— EXERCISE GOAL —
Write down each entry again, exactly as it reads.

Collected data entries
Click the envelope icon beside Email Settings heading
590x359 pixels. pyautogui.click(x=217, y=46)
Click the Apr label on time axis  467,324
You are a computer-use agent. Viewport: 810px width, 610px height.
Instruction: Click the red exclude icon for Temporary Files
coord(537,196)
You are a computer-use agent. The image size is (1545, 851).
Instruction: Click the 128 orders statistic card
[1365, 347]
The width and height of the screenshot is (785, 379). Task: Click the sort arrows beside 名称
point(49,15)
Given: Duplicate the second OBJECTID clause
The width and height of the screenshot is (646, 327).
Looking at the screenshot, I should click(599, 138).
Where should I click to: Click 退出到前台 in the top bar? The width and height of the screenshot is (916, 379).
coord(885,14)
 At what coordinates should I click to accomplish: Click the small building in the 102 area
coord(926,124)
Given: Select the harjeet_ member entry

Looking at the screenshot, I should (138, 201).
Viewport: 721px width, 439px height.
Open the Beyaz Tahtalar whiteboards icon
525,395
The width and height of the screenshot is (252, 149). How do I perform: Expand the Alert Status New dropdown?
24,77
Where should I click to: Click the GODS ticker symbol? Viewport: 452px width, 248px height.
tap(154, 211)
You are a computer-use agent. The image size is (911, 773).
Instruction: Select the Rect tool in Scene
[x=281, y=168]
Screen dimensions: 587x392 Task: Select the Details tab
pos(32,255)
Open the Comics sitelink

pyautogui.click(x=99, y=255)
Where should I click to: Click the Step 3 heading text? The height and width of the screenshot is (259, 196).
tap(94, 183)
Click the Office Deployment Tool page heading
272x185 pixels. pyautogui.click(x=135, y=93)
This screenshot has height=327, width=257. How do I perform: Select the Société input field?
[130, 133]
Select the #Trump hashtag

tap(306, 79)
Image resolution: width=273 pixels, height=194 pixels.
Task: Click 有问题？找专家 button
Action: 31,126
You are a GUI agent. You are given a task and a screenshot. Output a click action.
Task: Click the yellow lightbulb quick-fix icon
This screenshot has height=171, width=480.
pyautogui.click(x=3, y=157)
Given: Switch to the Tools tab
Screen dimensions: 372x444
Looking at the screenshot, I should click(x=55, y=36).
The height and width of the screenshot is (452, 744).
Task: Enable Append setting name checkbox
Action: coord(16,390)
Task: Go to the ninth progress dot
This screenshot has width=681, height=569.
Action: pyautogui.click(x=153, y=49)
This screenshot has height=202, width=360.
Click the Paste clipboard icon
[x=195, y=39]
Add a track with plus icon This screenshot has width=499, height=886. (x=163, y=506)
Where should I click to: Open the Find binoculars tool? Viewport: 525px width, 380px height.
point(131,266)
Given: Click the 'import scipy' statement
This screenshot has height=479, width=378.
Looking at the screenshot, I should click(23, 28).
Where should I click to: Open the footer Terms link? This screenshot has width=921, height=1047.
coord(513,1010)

— WRITTEN RESPONSE —
Click the envelope icon beside Email Settings heading
590x359 pixels. pyautogui.click(x=217, y=46)
Click the Apr label on time axis  467,324
You are a computer-use agent. Viewport: 810px width, 610px height.
Instruction: Click the red exclude icon for Temporary Files
coord(537,196)
You are a computer-use agent. The image size is (1545, 851).
Instruction: Click the 128 orders statistic card
[1365, 347]
The width and height of the screenshot is (785, 379). Task: Click the sort arrows beside 名称
point(49,15)
Given: Duplicate the second OBJECTID clause
The width and height of the screenshot is (646, 327).
Looking at the screenshot, I should click(599, 138).
Where should I click to: Click 退出到前台 in the top bar? The width and height of the screenshot is (916, 379).
coord(885,14)
 At what coordinates should I click to accomplish: Click the small building in the 102 area
coord(926,124)
Given: Select the harjeet_ member entry

Looking at the screenshot, I should (138, 201).
Viewport: 721px width, 439px height.
Open the Beyaz Tahtalar whiteboards icon
525,395
The width and height of the screenshot is (252, 149). How do I perform: Expand the Alert Status New dropdown?
24,77
Where should I click to: Click the GODS ticker symbol? Viewport: 452px width, 248px height.
tap(154, 211)
You are a computer-use agent. The image size is (911, 773).
Instruction: Select the Rect tool in Scene
[x=281, y=168]
Screen dimensions: 587x392 Task: Select the Details tab
pos(32,255)
Open the Comics sitelink

pyautogui.click(x=99, y=255)
Where should I click to: Click the Step 3 heading text? The height and width of the screenshot is (259, 196).
tap(94, 183)
Click the Office Deployment Tool page heading
272x185 pixels. pyautogui.click(x=135, y=93)
This screenshot has height=327, width=257. How do I perform: Select the Société input field?
[130, 133]
Select the #Trump hashtag

tap(306, 79)
Image resolution: width=273 pixels, height=194 pixels.
Task: Click 有问题？找专家 button
Action: 31,126
You are a GUI agent. You are given a task and a screenshot. Output a click action.
Task: Click the yellow lightbulb quick-fix icon
This screenshot has height=171, width=480.
pyautogui.click(x=3, y=157)
Given: Switch to the Tools tab
Screen dimensions: 372x444
Looking at the screenshot, I should click(x=55, y=36).
The height and width of the screenshot is (452, 744).
Task: Enable Append setting name checkbox
Action: coord(16,390)
Task: Go to the ninth progress dot
This screenshot has width=681, height=569.
Action: pyautogui.click(x=153, y=49)
This screenshot has height=202, width=360.
Click the Paste clipboard icon
[x=195, y=39]
Add a track with plus icon This screenshot has width=499, height=886. (x=163, y=506)
Where should I click to: Open the Find binoculars tool? Viewport: 525px width, 380px height.
point(131,266)
Given: Click the 'import scipy' statement
This screenshot has height=479, width=378.
Looking at the screenshot, I should click(23, 28).
Where should I click to: Open the footer Terms link? This screenshot has width=921, height=1047.
coord(513,1010)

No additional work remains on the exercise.